#### WHAT THE TASK REQUIRES:
Extract from the entries below, exactly as given, only the lines from the line containing "You are a computer-use" to the line containing "Click the red", both lines included.

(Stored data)
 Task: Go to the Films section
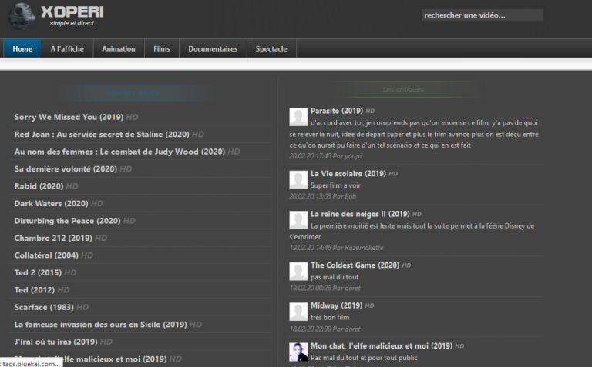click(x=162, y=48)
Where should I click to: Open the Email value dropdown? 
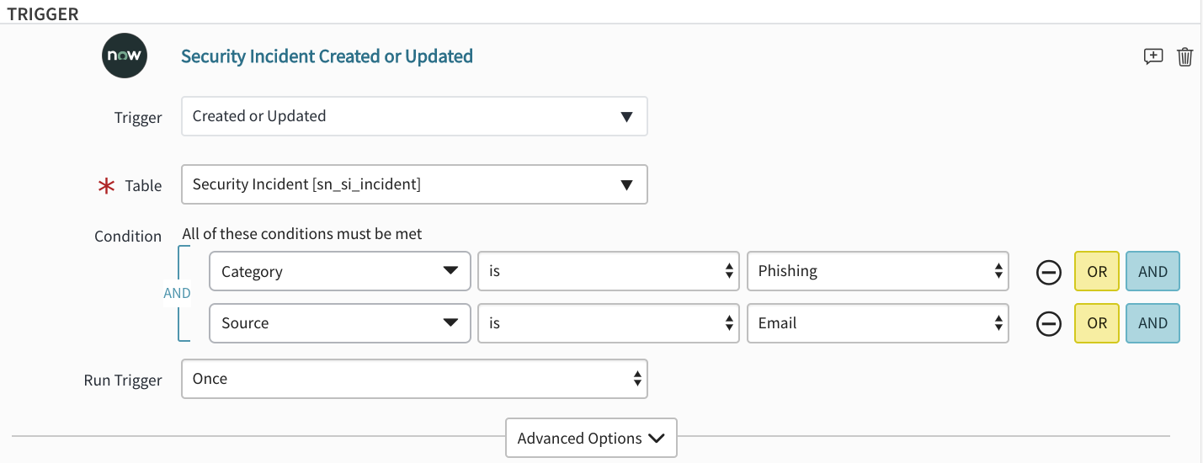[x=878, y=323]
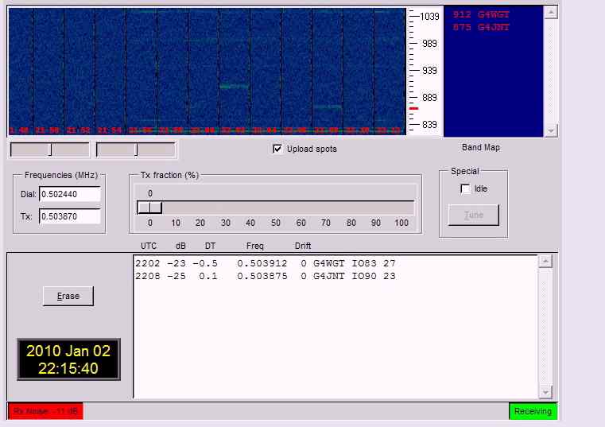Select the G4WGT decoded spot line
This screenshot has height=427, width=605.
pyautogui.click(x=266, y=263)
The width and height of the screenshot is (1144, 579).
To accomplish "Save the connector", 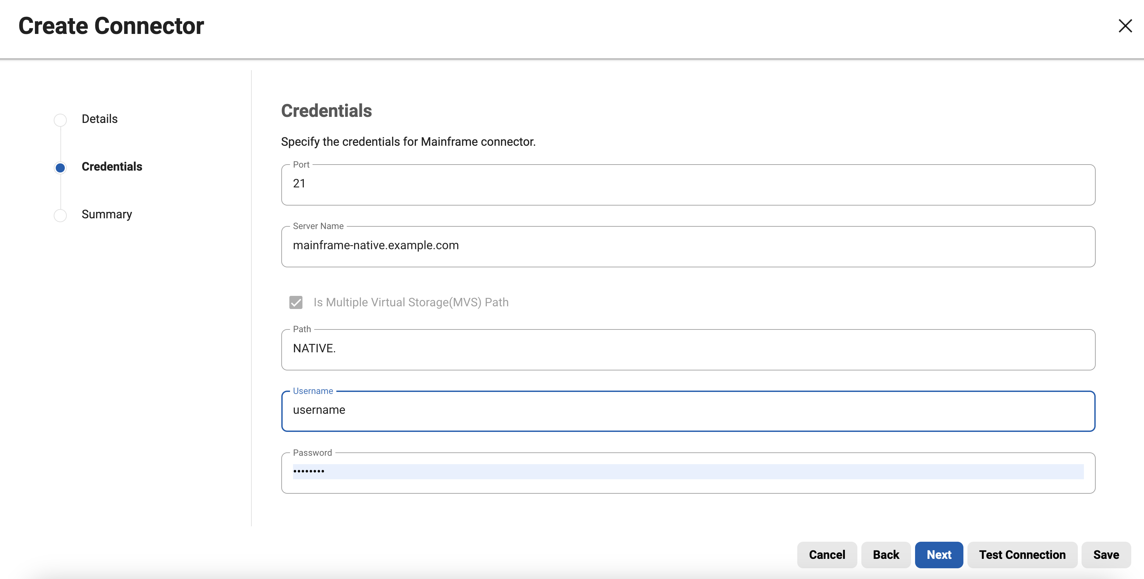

---

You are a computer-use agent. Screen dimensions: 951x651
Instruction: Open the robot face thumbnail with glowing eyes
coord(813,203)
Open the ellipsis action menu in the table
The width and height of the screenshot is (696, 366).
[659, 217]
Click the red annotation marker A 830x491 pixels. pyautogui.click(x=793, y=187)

#### RESULT OF THE EXERCISE:
You are a computer-use agent. Screen dimensions: 951x651
Instruction: Open the robot face thumbnail with glowing eyes
coord(813,203)
Open the ellipsis action menu in the table
The width and height of the screenshot is (696, 366).
[659, 217]
Click the red annotation marker A 830x491 pixels. pyautogui.click(x=793, y=187)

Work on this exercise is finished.